She put up images of each local variety, listed their local names, how their flavour and quality differed. She talked about her grandmother who maintained the seed bank and taught her about these rice varieties and how they were disappearing from Nagaland.
This presentation was perhaps the only one on alternative ways of knowing and doing #science. I loved it. She should have been lauded and praised. Instead, the panel of judges, all science teachers from schools in mainland #India, seemed unimpressed.
One male teacher, condescendingly asked, " you are presenting about #rice, do you know the Latin name for rice"? This was the stupidest question that can follow a beautiful presentation like that. The girl didn't know & her #knowledge had been rubbished with a single question.
The man persisted - "how can you even present about rice if you don't even know the Latin name? It is Oryza sativa. You should have started your presentation with that." I witnessed first hand how #science was being murdered in the Children's Science Congress.

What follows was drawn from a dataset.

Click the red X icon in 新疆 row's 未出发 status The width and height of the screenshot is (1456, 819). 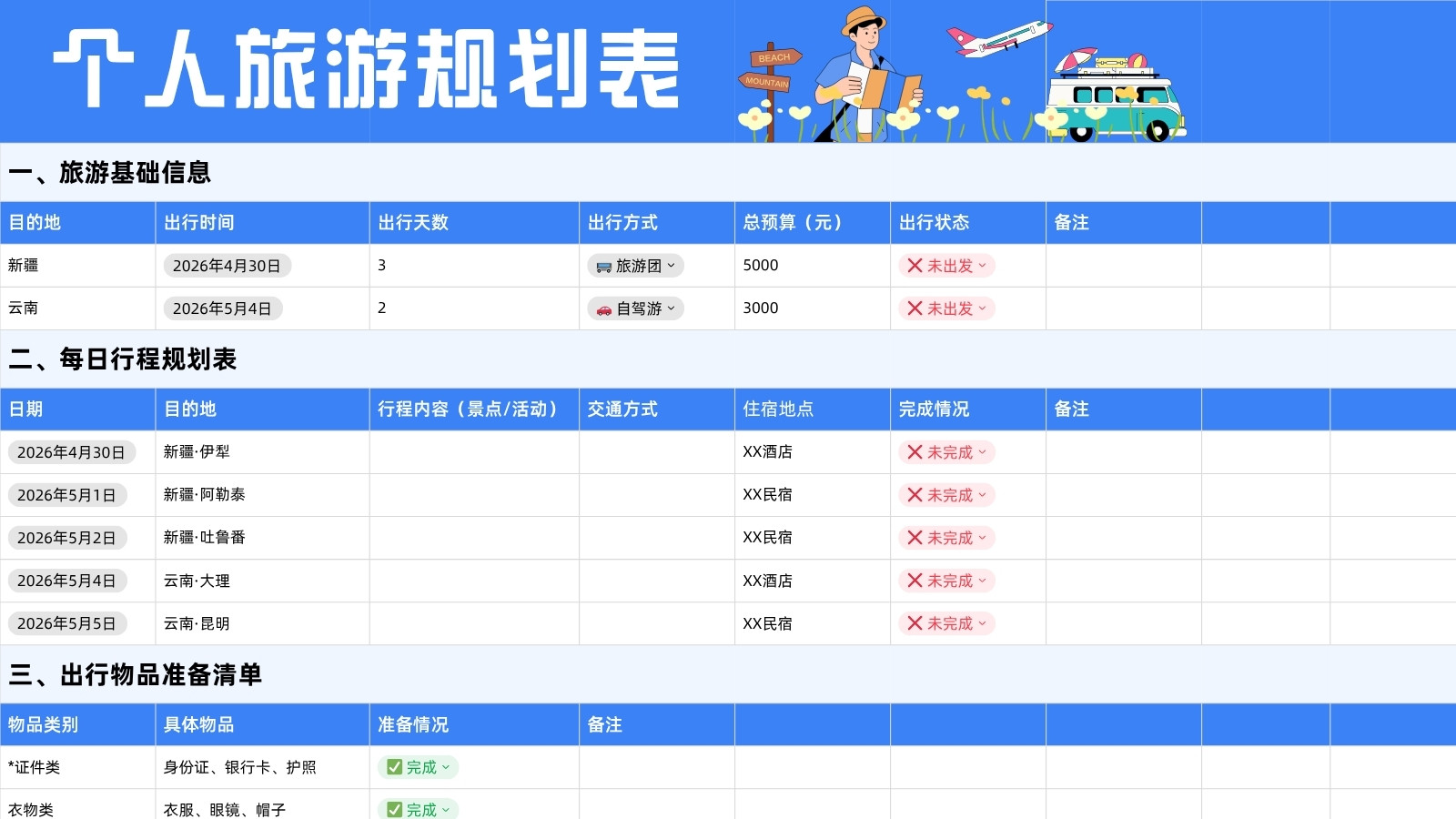(915, 266)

This cartoon reminded me of how we have unhesitatingly adopted the #knowledge hierarchies of the west, and learned to discount & rubbish all alternative ways of knowing. We are not only imitators of white man's #science, but we have also ingrained that #colonial attitude.
A breathtakingly beautiful presentation on local rice varieties is not scientific, because the student didn't know the taxonomy. This is how we erase #knowledge pluralism in this country for indigenous groups and communities in classrooms across the country.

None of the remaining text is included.